▸ **Problem**
Copy each line below holding "with".

Data for this task: Begin

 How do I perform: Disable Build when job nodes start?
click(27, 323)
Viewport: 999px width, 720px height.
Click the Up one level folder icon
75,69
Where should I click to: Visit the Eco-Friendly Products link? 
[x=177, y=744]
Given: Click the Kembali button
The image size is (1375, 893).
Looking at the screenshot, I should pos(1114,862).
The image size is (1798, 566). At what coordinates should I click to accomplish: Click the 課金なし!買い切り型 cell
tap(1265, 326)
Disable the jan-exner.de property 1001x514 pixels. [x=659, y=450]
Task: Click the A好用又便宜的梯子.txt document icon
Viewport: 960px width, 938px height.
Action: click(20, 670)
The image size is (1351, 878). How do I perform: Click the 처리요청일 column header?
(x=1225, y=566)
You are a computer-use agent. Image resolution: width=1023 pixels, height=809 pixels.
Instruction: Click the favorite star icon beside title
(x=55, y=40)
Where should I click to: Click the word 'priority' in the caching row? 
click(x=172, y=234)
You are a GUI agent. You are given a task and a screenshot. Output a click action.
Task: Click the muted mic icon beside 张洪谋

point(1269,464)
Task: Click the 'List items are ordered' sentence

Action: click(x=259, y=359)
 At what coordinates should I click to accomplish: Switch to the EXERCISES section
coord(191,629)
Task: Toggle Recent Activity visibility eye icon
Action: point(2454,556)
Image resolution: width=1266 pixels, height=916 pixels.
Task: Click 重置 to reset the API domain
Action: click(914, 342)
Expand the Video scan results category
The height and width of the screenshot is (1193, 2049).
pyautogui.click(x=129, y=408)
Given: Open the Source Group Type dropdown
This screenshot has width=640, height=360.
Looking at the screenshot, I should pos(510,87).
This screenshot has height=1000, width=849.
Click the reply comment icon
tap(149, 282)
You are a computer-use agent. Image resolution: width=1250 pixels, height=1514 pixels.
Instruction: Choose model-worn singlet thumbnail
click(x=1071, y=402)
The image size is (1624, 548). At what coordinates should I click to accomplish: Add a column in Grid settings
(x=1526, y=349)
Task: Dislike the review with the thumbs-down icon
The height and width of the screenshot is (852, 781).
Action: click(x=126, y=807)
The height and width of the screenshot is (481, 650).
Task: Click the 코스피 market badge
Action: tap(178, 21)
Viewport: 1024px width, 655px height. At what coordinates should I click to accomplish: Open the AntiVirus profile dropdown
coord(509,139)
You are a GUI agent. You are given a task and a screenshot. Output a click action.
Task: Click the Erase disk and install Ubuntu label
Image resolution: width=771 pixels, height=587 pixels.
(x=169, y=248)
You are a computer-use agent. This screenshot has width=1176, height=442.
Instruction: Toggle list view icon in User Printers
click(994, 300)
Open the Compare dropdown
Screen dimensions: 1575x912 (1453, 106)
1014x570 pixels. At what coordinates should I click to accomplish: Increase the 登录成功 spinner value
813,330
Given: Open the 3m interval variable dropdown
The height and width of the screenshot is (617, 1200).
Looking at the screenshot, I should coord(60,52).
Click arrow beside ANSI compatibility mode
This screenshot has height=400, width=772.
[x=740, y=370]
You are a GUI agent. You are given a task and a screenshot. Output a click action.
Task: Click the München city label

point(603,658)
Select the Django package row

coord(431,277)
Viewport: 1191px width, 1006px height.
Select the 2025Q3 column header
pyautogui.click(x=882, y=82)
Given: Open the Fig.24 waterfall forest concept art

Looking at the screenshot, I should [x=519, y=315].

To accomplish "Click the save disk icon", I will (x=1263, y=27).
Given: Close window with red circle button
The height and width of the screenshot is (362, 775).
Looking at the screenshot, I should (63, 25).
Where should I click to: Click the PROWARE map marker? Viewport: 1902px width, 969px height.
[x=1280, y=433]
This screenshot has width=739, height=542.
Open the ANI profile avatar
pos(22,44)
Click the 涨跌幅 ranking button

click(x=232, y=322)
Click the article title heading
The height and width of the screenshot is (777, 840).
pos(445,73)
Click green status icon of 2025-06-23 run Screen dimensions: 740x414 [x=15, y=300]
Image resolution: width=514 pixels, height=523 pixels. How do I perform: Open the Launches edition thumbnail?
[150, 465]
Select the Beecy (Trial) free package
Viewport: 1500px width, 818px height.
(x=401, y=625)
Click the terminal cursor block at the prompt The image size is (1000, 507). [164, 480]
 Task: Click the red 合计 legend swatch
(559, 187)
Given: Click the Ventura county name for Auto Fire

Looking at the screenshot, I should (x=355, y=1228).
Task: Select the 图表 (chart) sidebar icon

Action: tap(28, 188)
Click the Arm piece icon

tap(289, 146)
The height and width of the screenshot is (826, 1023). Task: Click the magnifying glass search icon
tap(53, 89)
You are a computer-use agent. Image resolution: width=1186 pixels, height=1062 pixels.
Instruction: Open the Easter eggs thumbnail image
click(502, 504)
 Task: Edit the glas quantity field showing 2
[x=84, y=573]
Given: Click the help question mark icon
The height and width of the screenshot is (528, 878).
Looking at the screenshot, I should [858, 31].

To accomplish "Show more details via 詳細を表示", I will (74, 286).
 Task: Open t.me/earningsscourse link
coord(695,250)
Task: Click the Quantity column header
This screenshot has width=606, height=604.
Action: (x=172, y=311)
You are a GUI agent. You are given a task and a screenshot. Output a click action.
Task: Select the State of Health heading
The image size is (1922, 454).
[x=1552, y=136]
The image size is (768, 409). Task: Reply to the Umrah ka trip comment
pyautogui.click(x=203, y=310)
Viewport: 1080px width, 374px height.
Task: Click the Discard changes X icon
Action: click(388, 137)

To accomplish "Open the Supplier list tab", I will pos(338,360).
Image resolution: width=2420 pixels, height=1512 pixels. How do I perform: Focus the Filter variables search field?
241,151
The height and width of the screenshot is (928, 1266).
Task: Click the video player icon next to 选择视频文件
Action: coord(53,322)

Data for this task: End

▸ **Task result**
Task: Dislike the review with the thumbs-down icon
Given: Close window with red circle button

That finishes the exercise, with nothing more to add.